Dati da usare -

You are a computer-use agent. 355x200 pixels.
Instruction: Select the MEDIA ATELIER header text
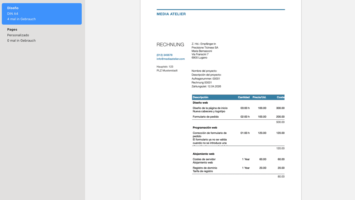[x=171, y=14]
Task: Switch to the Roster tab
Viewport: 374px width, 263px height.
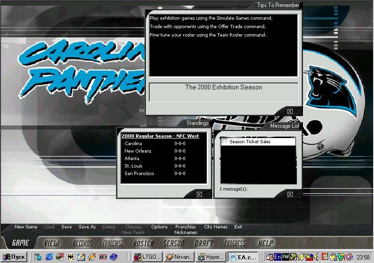Action: pyautogui.click(x=143, y=243)
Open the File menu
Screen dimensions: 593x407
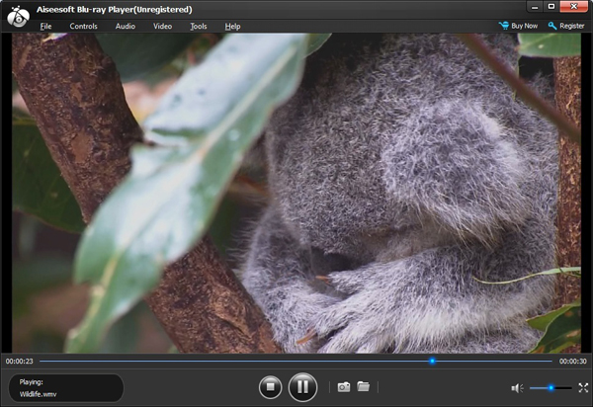click(45, 26)
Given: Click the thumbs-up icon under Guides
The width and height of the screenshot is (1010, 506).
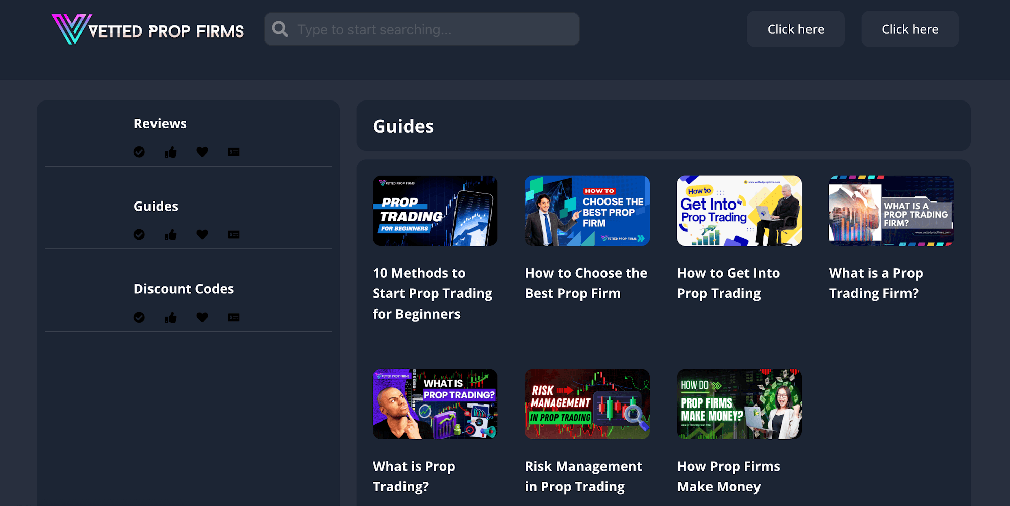Looking at the screenshot, I should 171,235.
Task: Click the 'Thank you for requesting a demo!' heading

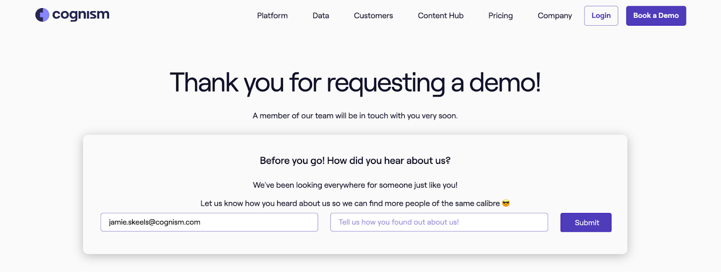Action: tap(355, 83)
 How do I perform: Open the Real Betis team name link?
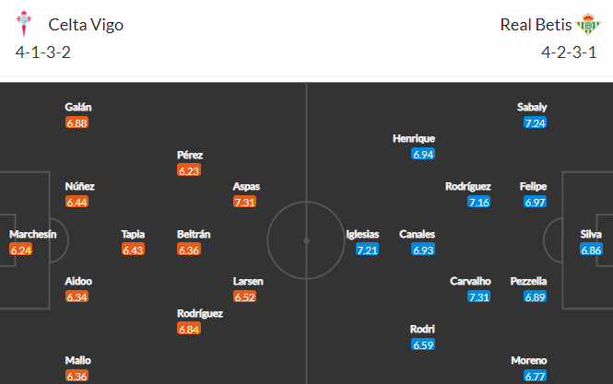pos(536,25)
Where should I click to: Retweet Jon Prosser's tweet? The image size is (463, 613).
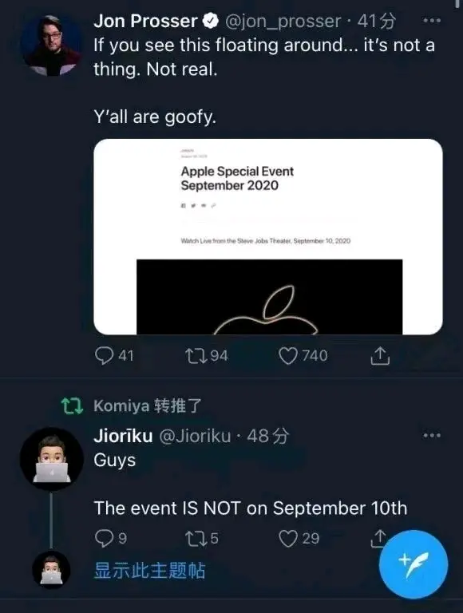[196, 356]
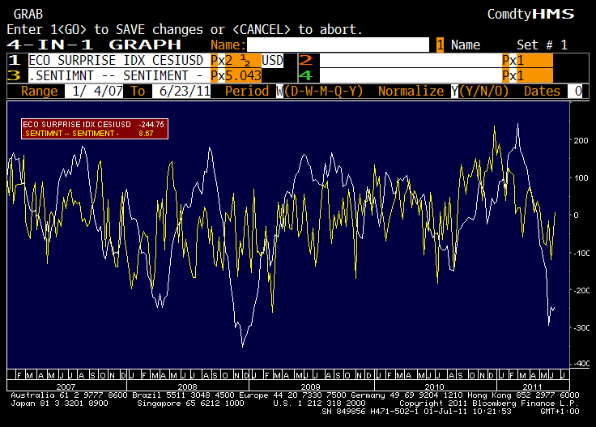Click the Range start date 1/4/07
The image size is (596, 427).
(x=96, y=92)
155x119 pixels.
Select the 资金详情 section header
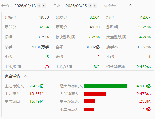[x=12, y=76]
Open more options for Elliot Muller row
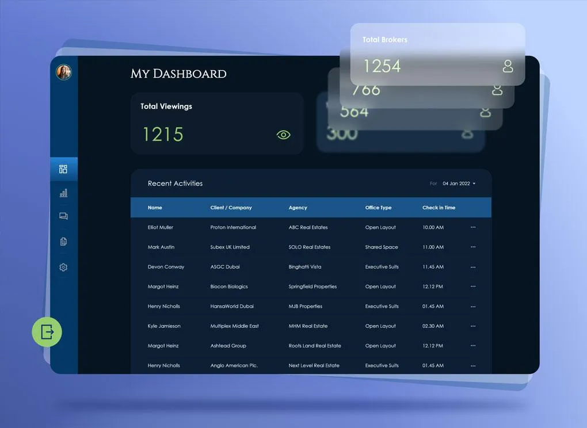 473,227
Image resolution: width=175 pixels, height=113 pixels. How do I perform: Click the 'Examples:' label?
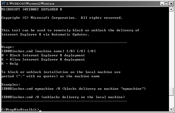[11, 85]
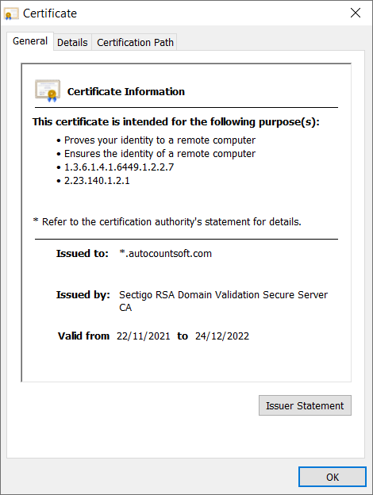Switch to the Details tab
The width and height of the screenshot is (373, 495).
click(x=72, y=42)

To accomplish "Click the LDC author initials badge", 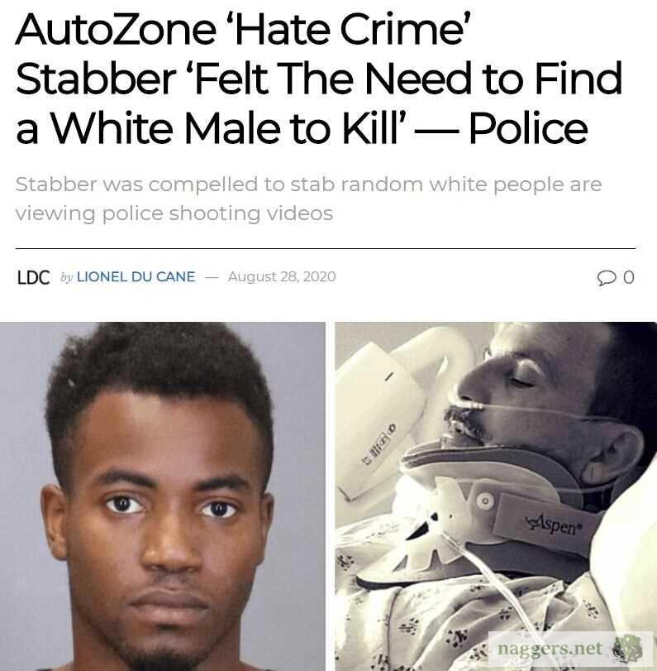I will point(33,277).
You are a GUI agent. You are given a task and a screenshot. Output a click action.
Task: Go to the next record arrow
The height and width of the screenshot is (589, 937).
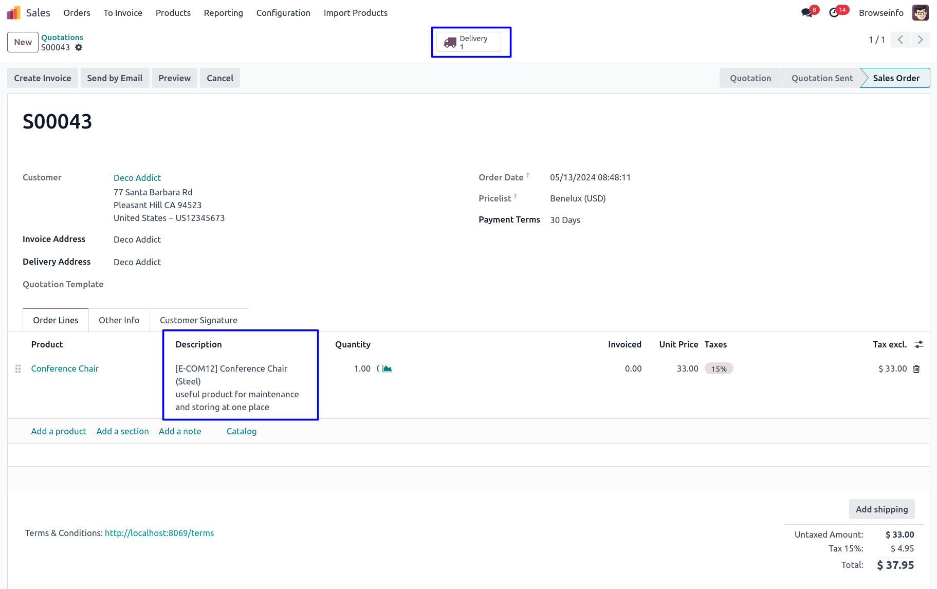[x=920, y=40]
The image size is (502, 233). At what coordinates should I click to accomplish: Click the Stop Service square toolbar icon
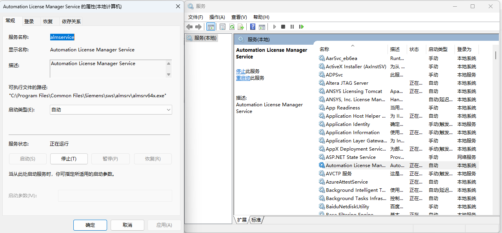click(283, 26)
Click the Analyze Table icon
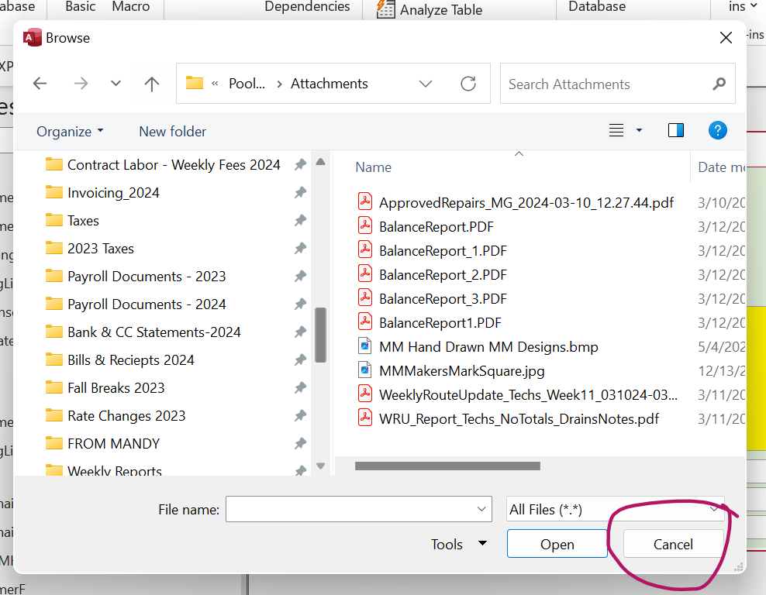This screenshot has width=766, height=595. tap(385, 9)
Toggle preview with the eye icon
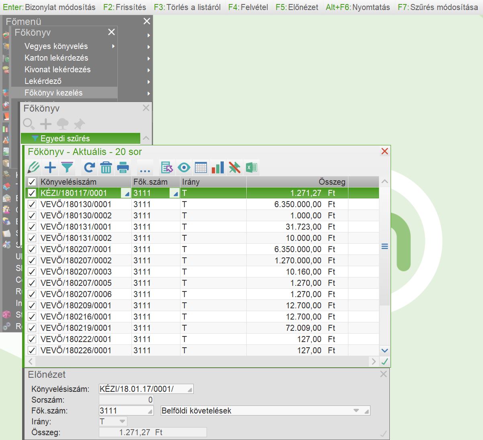Screen dimensions: 483x440 184,167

Descrizione del compito - Ricopia senza modifiche il tratto dell'elenco che va dall'inizio fino alla riga contenente "Action: tap(355, 83)", inclusa quest'ultima, tralasciando le immagini.

Esercizio svolto -
You are a computer-use agent. 355x200 pixels.
Instruction: Select the MEDIA ATELIER header text
[x=171, y=14]
Task: Switch to the Roster tab
Viewport: 374px width, 263px height.
Action: pyautogui.click(x=143, y=243)
Open the File menu
Screen dimensions: 593x407
click(45, 26)
Given: Click the thumbs-up icon under Guides
The width and height of the screenshot is (1010, 506).
Looking at the screenshot, I should 171,235.
Task: Click the 'Thank you for requesting a demo!' heading

Action: tap(355, 83)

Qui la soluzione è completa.